What you will do: Update the entries below by changing every "Where is" to "Where can I find", keeping all other text the same.
# # # # # # #
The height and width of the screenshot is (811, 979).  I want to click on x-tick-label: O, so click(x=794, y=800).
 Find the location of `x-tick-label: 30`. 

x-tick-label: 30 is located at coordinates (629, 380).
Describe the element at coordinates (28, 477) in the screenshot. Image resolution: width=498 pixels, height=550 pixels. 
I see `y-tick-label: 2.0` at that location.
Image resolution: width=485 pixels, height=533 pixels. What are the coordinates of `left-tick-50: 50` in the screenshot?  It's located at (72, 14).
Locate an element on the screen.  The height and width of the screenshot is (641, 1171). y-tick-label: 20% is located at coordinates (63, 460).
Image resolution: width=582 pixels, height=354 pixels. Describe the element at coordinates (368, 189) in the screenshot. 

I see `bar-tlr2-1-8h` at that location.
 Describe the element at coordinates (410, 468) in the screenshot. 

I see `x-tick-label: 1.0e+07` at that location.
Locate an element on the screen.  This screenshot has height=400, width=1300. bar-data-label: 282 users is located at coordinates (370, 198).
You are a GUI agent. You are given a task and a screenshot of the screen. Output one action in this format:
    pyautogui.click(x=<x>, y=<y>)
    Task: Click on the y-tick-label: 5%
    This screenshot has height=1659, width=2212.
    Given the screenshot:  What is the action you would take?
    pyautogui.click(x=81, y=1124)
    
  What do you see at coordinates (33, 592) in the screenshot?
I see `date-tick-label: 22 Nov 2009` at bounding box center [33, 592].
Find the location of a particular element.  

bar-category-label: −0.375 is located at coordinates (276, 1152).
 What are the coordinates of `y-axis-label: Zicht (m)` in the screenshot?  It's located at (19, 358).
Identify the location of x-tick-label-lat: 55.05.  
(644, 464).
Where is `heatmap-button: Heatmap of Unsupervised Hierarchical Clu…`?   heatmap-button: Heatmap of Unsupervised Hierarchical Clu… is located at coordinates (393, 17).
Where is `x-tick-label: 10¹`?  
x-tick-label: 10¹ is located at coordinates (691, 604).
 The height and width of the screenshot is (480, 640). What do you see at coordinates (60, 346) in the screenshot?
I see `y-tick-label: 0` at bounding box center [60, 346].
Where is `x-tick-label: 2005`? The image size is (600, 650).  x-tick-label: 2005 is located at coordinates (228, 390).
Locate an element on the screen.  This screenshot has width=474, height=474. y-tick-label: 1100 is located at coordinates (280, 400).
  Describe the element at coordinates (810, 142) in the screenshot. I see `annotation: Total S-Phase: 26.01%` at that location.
# # # # # # #
Answer to this exercise:
The height and width of the screenshot is (811, 979).  I want to click on x-tick-label: O, so click(x=794, y=800).
 Find the location of `x-tick-label: 30`. 

x-tick-label: 30 is located at coordinates (629, 380).
Describe the element at coordinates (28, 477) in the screenshot. Image resolution: width=498 pixels, height=550 pixels. 
I see `y-tick-label: 2.0` at that location.
Image resolution: width=485 pixels, height=533 pixels. What are the coordinates of `left-tick-50: 50` in the screenshot?  It's located at (72, 14).
Locate an element on the screen.  The height and width of the screenshot is (641, 1171). y-tick-label: 20% is located at coordinates (63, 460).
Image resolution: width=582 pixels, height=354 pixels. Describe the element at coordinates (368, 189) in the screenshot. 

I see `bar-tlr2-1-8h` at that location.
 Describe the element at coordinates (410, 468) in the screenshot. 

I see `x-tick-label: 1.0e+07` at that location.
Locate an element on the screen.  This screenshot has height=400, width=1300. bar-data-label: 282 users is located at coordinates (370, 198).
You are a GUI agent. You are given a task and a screenshot of the screen. Output one action in this format:
    pyautogui.click(x=<x>, y=<y>)
    Task: Click on the y-tick-label: 5%
    This screenshot has height=1659, width=2212.
    Given the screenshot:  What is the action you would take?
    pyautogui.click(x=81, y=1124)
    
  What do you see at coordinates (33, 592) in the screenshot?
I see `date-tick-label: 22 Nov 2009` at bounding box center [33, 592].
Find the location of a particular element.  

bar-category-label: −0.375 is located at coordinates (276, 1152).
 What are the coordinates of `y-axis-label: Zicht (m)` in the screenshot?  It's located at (19, 358).
Identify the location of x-tick-label-lat: 55.05.  
(644, 464).
Where can I find `heatmap-button: Heatmap of Unsupervised Hierarchical Clu…`?   heatmap-button: Heatmap of Unsupervised Hierarchical Clu… is located at coordinates (393, 17).
Where can I find `x-tick-label: 10¹`?  
x-tick-label: 10¹ is located at coordinates (691, 604).
 The height and width of the screenshot is (480, 640). What do you see at coordinates (60, 346) in the screenshot?
I see `y-tick-label: 0` at bounding box center [60, 346].
Where can I find `x-tick-label: 2005`? The image size is (600, 650).  x-tick-label: 2005 is located at coordinates (228, 390).
Locate an element on the screen.  This screenshot has width=474, height=474. y-tick-label: 1100 is located at coordinates (280, 400).
  Describe the element at coordinates (810, 142) in the screenshot. I see `annotation: Total S-Phase: 26.01%` at that location.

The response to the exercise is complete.